Critique du film District 9

Un film, 300 mots, une critique, une bande annonce. Et du spoil aussi!

Je vais vous faire une confession: j'aime beaucoup l'idée d'aller voir un film sans savoir exactement ce qui m'attend, si ce n'est l'espoir d'être surpris, transporté, ému. Voila ma définition de la magie du cinéma. Pour District 9, j'ai donc soigneusement évité d'en savoir trop, si ce n'est que j'avais vu que le film allait parler d'extra-terrestres venus envahir la Terre. En fait, il s'agit bien de petits hommes verts (les crevettes), mais leur vaisseau spatial immobilisé au dessus de Johannesburg prend très vite des allures de tombeau plus que d'un navire de guerre: souffrant de maladies et de malnutrition, ces visiteurs là sont totalement incapables de se battre. Tourné à la manière d'un documentaire, le film nous fait donc découvrir le District 9 le ghetto où sont cloisonnées ces crevettes, errant sans but ni volonté autre que de fouiller inlassablement l'immondice de détritus jonchant le sol de ce bidonville insalubre.
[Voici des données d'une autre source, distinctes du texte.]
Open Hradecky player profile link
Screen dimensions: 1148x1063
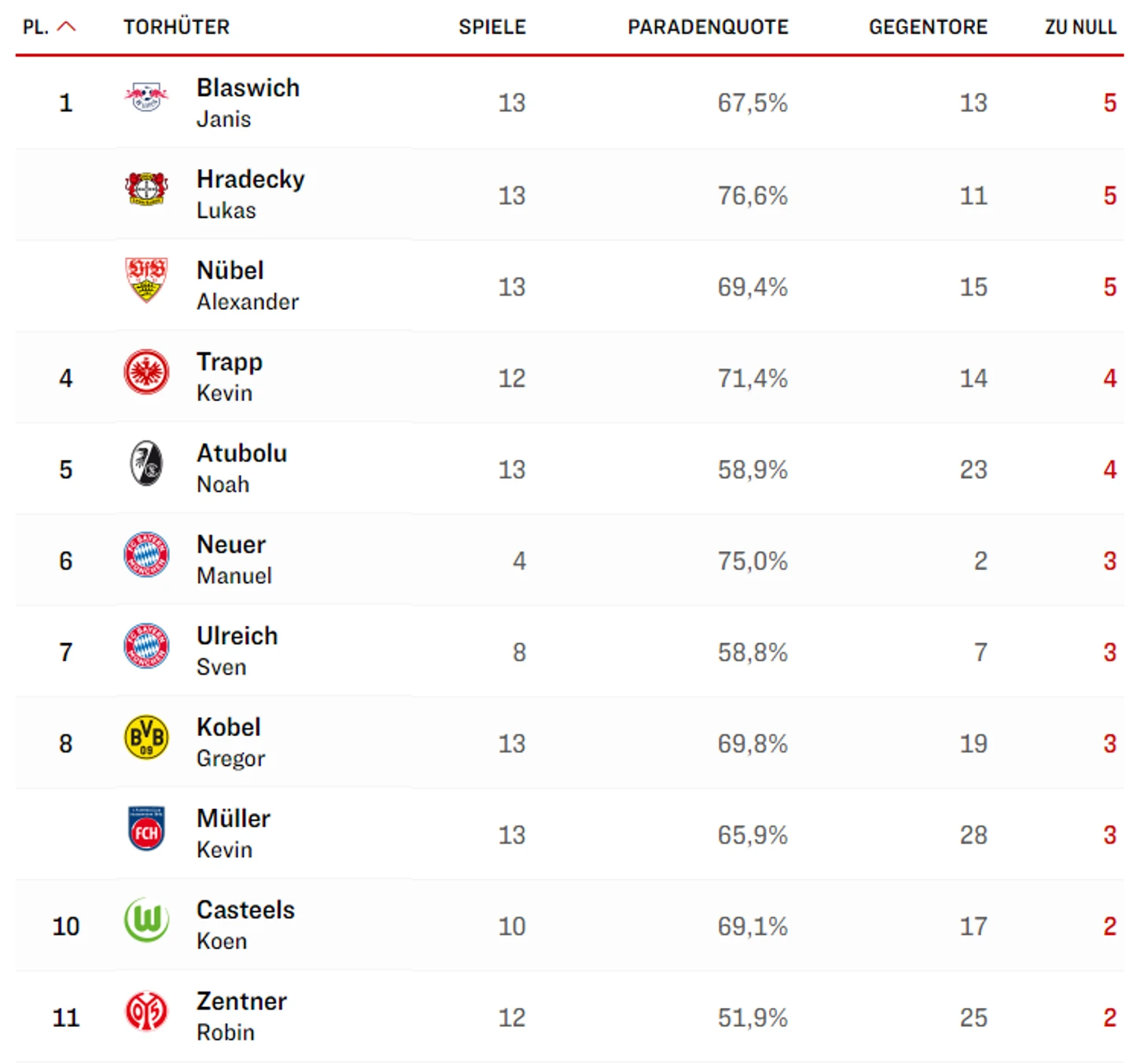pyautogui.click(x=250, y=179)
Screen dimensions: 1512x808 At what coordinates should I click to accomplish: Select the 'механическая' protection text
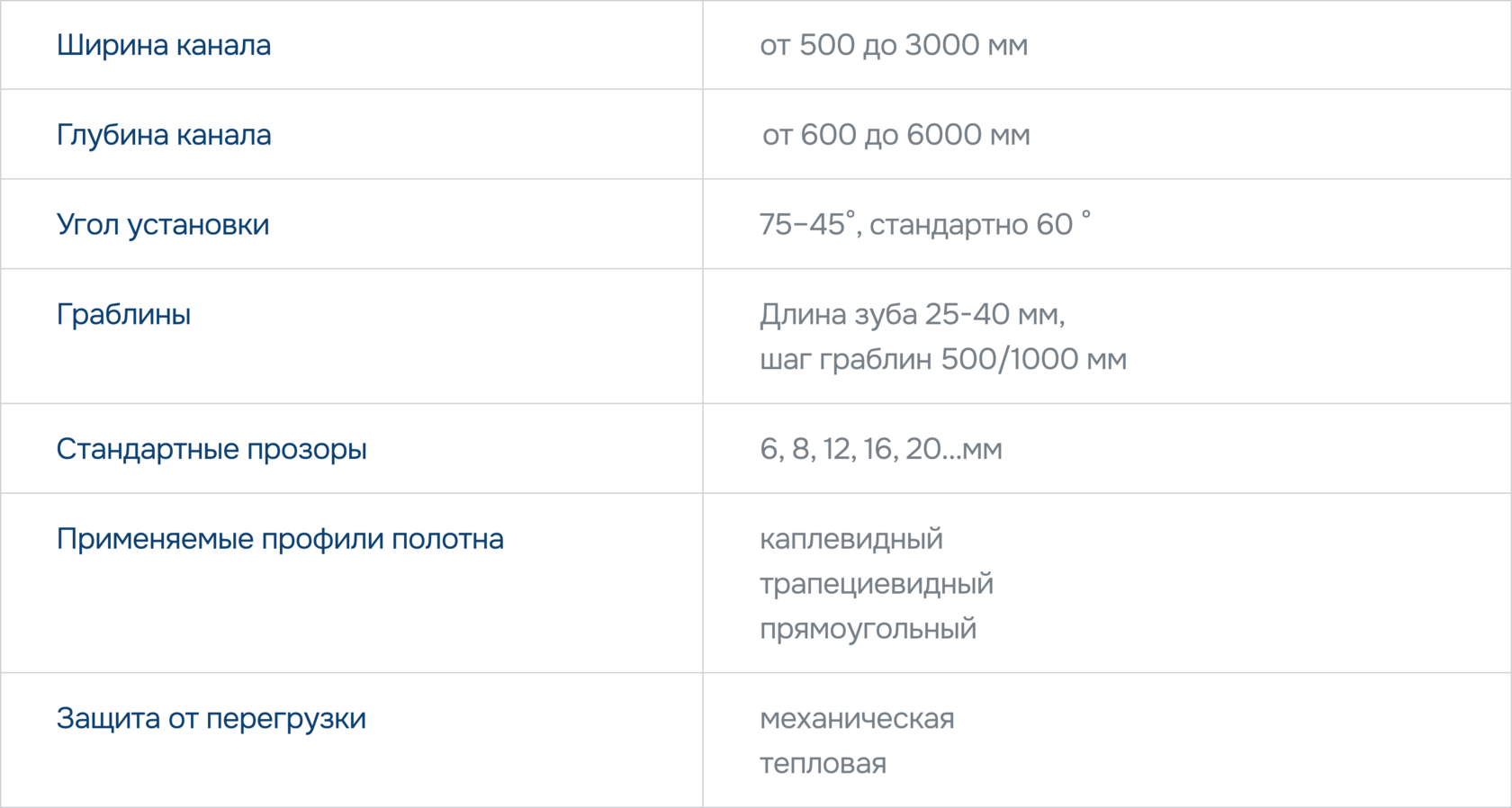(857, 719)
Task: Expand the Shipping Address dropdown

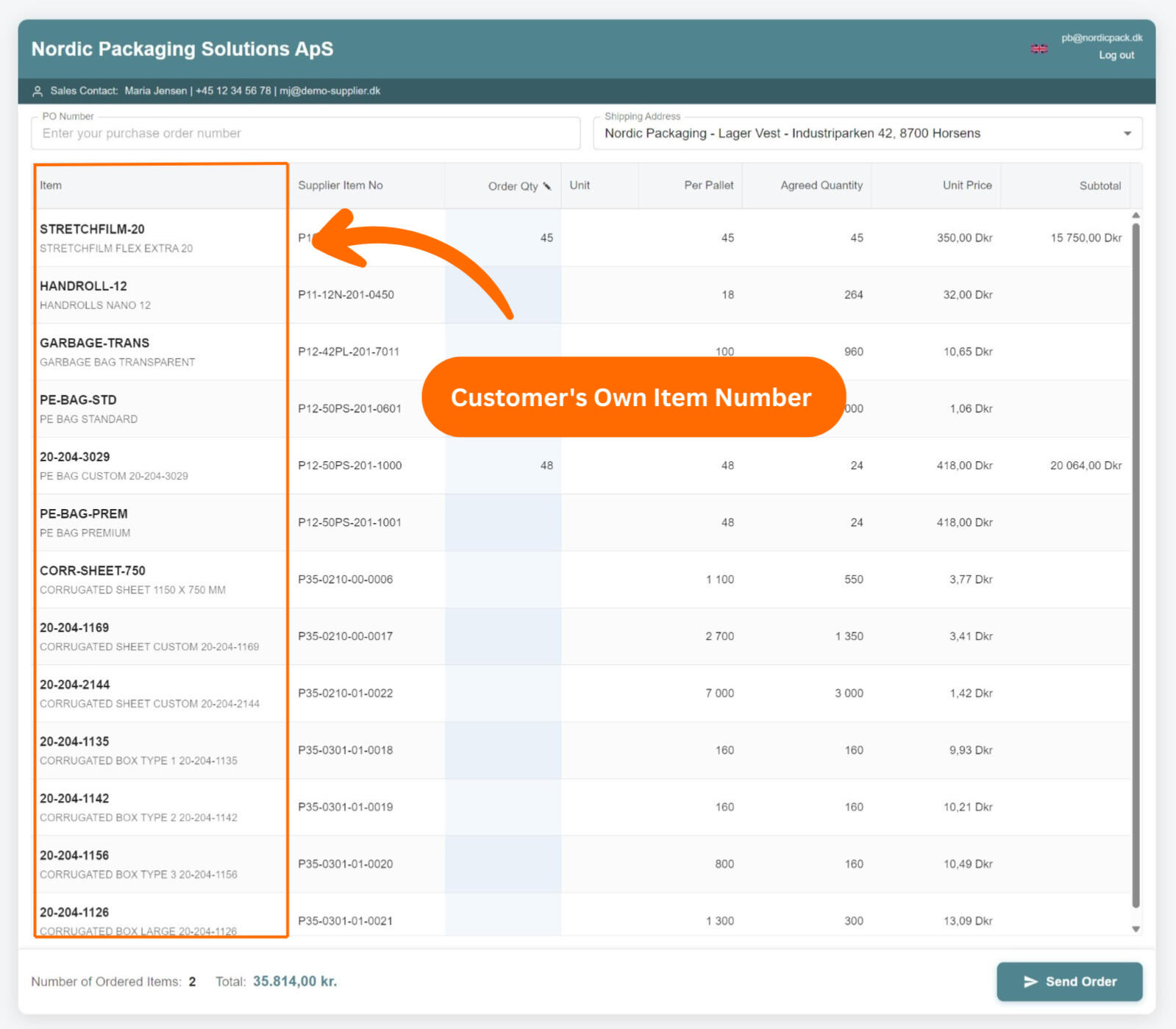Action: (x=1127, y=133)
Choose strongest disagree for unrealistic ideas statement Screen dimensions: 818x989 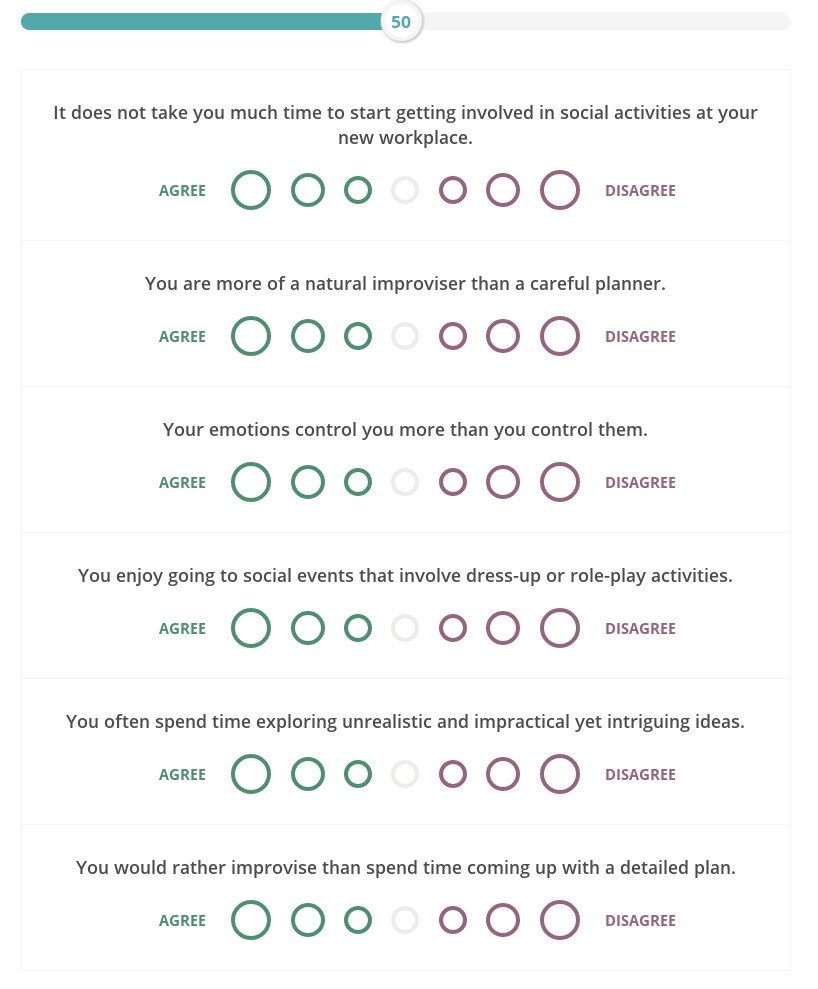pyautogui.click(x=559, y=774)
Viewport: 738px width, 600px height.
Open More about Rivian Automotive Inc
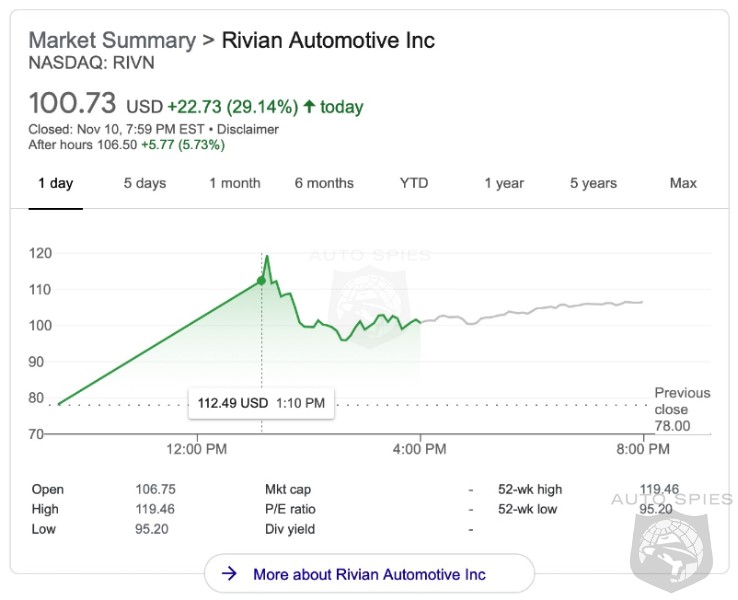point(369,574)
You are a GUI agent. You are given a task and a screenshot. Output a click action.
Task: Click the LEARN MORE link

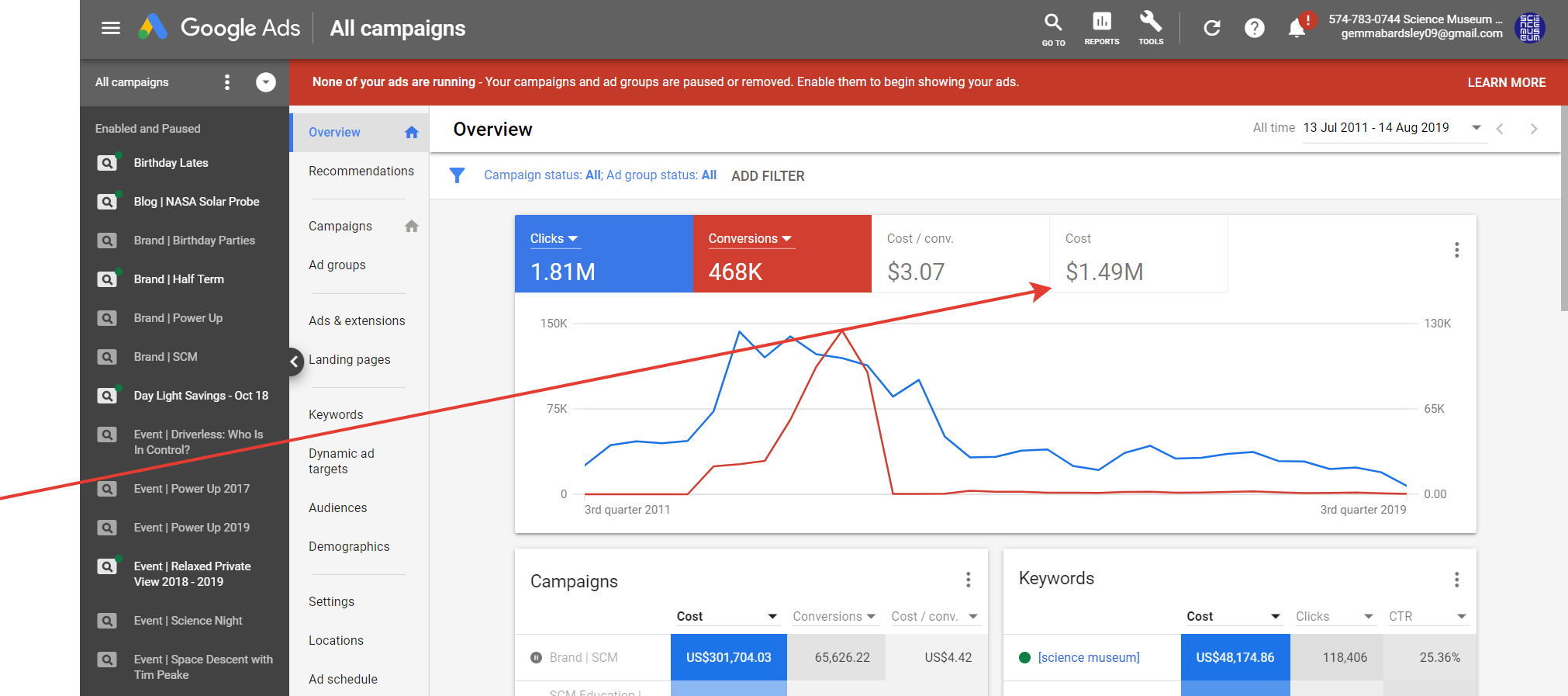tap(1507, 82)
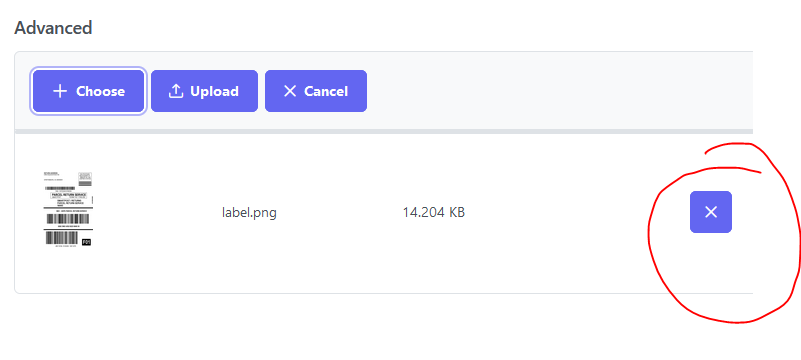Screen dimensions: 801x360
Task: Click the word Upload
Action: point(214,92)
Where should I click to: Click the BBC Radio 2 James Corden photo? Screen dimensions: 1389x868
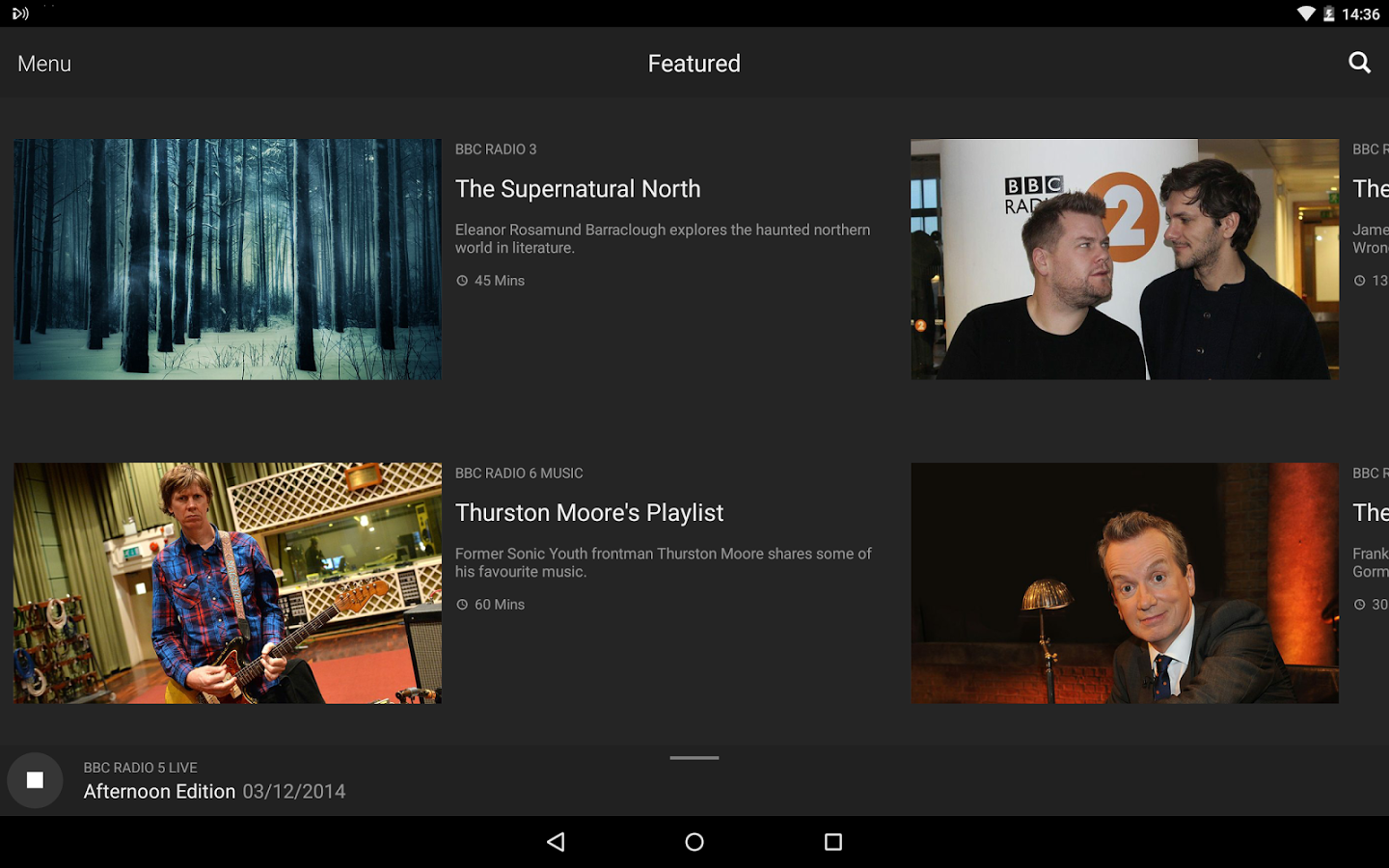click(1124, 258)

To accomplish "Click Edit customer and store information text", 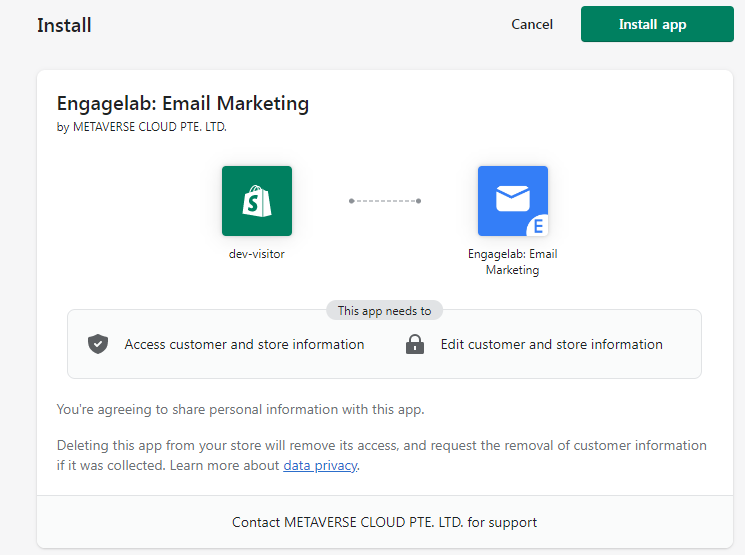I will (x=552, y=344).
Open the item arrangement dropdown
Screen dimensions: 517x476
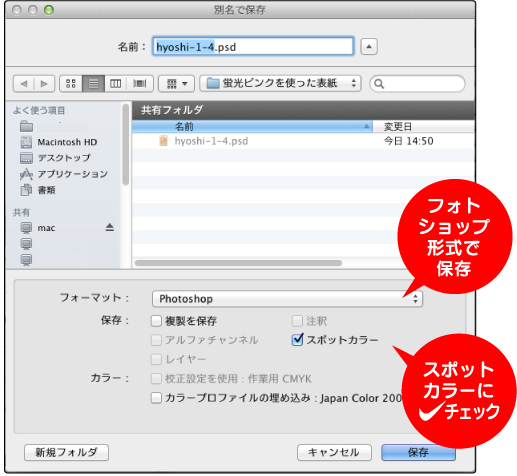pyautogui.click(x=177, y=83)
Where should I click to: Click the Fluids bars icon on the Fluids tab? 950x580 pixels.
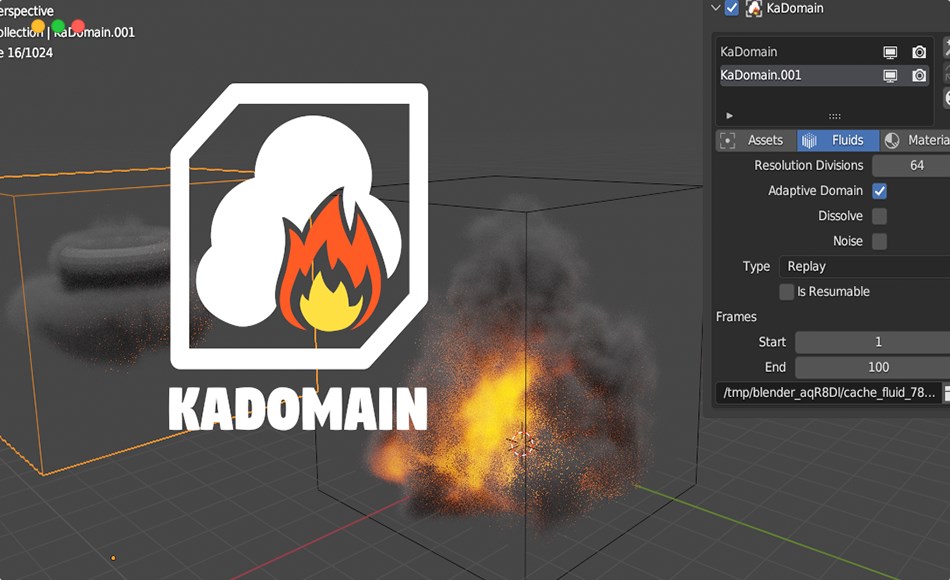click(x=809, y=140)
C'est à ce moment précis qu'intervient l'anti-héros par excellence, Wikus van de Merwe un bureaucrate désigné d'aller notifier aux extra-terrestres leurs avis d'expulsion. Le décor est planté et fait rapidement intervenir l'intrigue, lorsque Wikus va à son insu s'inoculer de l'ADN de crevettes, et commencer à muter. La chasse à la bestiole devient dès lors une chasse à l'homme. Le point de vue va assez rapidement basculer pour se placer du côté des traqués et l'on se sent bientôt pris de compassion pour les "exilés". L'ambiance du film est remarquable, j'ai vraiment eu le sentiment d'être face à quelque chose de complet et de cohérent: tous les éléments d'une grande saga sont posés, avec une réalisation au top et un rendu extraordinaire. Les détails sont bien pensés, l'action justement dosée, les émotions savamment attisées. Bref, ce genre de magie là est unique et ne se ressent que devant du grand cinéma.